A review is underway after it took an ambulance 30 minutes to respond to a Calgary woman who was attacked by a dog in early June; she died from her injuries.

On June 27, a three-year-old with a head injury was rushed to hospital by a fire truck because no ambulances were available.

“At that moment, the option that we had was to get her up in that engine, and that’s what we did,” said Calgary Fire Capt. Vern McNeice.

‘It’s just been incredibly difficult’

For those intimately involved with providing care, it is a glaring reality check.

Mike Weldon, an emergency physician in Red Deer, says he and his colleagues have been grappling with nurse shortages and busy waiting rooms. (Sam Martin/CBC)

“The state of the system is crumbling and that’s an issue nationwide … it’s just been incredibly difficult,” Weldon said.

Dr. Kym Jim, an internal medicine specialist, said patients will ultimately feel the impact.

“People will get their care, but it is going to be delayed at times. And delays, unfortunately for some people, will lead to poorer outcomes,” he said.

“It is very difficult for us as physicians because we just can’t deliver the care to our patients that we have been used to and that they expect and that they should have.”

The incident involving Olivia Armstrong is prompting action from Alberta Health Services (AHS) after CBC News brought it to AHS’s attention.

“We acknowledge that this was a difficult experience for this patient and her family. We apologize for the stress that this caused, and we are reviewing the circumstances around this patient transfer,” said AHS spokesperson Kerry Williamson in a statement to CBC News.

WATCH | Patienst in Alberta are feeling the strain of health care staffing shortages:

Alberta’s health-care system is overstretched, staff and patients say

Staffing shortages have led to long wait times for patients in Alberta hospitals over the past few weeks, and some doctors say these are signs of a health-care system under strain. The CBC’s Julia Wong spoke to one family about their harrowing ordeal at the Red Deer hospital.

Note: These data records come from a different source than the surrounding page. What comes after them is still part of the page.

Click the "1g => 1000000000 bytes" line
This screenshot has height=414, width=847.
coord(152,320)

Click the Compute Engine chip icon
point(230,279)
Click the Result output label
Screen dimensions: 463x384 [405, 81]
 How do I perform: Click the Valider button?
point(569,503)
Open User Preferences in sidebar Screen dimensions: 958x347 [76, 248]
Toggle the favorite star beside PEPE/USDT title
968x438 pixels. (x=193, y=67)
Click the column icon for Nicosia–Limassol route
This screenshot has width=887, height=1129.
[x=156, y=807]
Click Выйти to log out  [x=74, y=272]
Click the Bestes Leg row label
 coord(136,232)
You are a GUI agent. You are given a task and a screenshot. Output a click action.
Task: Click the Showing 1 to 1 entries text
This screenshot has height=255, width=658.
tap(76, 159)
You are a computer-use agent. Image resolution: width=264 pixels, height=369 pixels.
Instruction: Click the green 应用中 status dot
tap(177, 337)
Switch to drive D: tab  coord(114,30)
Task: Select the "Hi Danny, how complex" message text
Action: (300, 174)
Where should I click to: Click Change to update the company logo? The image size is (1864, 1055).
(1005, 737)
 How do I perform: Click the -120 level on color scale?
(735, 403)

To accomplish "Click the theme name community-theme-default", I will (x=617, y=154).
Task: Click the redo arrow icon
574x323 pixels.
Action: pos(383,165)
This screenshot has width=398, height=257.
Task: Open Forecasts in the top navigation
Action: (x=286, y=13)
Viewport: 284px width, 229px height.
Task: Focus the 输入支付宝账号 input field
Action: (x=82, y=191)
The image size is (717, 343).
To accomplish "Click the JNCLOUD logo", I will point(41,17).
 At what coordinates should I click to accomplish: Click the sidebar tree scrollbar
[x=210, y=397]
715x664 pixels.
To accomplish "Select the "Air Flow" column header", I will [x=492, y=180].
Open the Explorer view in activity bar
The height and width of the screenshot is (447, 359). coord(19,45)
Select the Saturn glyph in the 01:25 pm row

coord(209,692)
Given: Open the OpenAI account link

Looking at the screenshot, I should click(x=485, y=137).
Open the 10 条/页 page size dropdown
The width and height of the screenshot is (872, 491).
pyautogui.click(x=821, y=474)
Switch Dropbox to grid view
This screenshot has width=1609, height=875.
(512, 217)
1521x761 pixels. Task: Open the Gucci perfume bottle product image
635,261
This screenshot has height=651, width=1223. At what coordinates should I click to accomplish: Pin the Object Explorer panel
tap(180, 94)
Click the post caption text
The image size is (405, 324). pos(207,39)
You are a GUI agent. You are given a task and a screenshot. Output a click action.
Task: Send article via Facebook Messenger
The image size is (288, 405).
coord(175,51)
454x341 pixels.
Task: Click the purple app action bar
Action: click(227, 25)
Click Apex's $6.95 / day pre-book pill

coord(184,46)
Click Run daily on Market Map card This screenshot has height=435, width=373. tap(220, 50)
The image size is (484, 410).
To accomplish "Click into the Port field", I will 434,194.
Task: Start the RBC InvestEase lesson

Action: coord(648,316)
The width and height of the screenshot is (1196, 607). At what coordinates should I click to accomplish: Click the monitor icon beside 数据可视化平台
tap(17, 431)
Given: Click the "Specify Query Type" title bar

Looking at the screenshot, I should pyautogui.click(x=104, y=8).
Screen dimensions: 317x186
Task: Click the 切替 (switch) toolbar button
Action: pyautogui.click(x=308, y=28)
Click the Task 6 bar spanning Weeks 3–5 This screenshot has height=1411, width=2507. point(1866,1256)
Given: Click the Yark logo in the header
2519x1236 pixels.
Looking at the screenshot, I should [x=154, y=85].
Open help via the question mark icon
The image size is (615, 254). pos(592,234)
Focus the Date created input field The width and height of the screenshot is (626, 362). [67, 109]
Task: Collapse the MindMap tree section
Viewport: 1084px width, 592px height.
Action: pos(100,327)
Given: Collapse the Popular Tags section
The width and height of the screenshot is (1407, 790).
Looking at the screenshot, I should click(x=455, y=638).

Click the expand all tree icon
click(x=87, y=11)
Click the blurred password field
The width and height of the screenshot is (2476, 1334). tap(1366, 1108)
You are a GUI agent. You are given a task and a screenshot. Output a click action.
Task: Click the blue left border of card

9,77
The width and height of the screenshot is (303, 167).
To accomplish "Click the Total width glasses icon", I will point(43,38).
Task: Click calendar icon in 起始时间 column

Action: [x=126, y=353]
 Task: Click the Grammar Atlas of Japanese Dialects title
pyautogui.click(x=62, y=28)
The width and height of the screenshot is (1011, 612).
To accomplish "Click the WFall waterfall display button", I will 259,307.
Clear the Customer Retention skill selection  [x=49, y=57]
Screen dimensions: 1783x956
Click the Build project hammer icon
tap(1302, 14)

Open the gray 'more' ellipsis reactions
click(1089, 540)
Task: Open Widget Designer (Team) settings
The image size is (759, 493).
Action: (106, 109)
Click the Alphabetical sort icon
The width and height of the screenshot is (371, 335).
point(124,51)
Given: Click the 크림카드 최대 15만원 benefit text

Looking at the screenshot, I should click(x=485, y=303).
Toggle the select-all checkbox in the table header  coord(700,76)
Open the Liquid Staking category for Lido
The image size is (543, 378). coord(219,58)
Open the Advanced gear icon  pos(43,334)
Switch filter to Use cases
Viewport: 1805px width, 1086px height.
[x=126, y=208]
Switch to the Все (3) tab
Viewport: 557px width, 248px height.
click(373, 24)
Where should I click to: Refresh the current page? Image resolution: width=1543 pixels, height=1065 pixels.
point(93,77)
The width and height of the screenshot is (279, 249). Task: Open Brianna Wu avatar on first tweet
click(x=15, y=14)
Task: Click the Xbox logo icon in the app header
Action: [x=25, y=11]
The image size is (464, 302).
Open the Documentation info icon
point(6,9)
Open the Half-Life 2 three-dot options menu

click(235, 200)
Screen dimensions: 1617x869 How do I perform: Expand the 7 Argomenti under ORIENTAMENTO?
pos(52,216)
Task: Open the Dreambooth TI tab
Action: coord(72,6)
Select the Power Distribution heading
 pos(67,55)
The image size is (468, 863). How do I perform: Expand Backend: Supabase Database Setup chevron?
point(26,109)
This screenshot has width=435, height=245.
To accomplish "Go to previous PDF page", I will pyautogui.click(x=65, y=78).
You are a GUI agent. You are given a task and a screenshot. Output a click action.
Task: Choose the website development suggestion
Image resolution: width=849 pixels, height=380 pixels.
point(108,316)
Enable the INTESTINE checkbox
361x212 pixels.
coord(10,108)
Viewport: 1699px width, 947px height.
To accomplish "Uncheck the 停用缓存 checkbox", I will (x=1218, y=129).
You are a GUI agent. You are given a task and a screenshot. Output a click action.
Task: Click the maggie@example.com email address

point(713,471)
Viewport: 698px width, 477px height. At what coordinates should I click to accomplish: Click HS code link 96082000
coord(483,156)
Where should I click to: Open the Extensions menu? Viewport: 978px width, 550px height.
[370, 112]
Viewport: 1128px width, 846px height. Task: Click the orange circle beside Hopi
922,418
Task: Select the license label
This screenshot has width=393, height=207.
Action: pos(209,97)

‘Health care is under strain in every province’

Williamson said in some rare instances, a medical team may deem it safe and appropriate for a patient to take a private vehicle to another facility where they can get timely care, but he acknowledges it is not routine practice.

We apologize for the stress that this caused.– Kerry Williamson, AHS spokesperson

AHS is “working hard to resume” normal surgical services at the Red Deer hospital in the coming days, adding that new clinical assistants will start work at the site this week.

Statistics provided to CBC News by AHS show that in the second quarter of 2022, there has been a 12 per cent increase in emergency department visits provincially compared to the same quarter the year before.

Williamson said AHS has hired 230 more paramedics over the past two years, is creating 100 new permanent EMS positions and has added staff and ambulances in Calgary and Edmonton.

Alberta Health spokesperson Steve Buick said the ministry is following up with AHS to make sure the patient was not put at undue risk, that the decision to send the patient to another site was appropriate and that the patient could have received care in Red Deer if it had been clinically inappropriate to divert her to another site.

“Health care is under strain in every province and in other countries due to the accumulated impacts of the pandemic,” Buick said in a statement to CBC News.

“The health-care workforce is growing, but the system faces shortages in many areas in spite of it, in Alberta and across Canada.”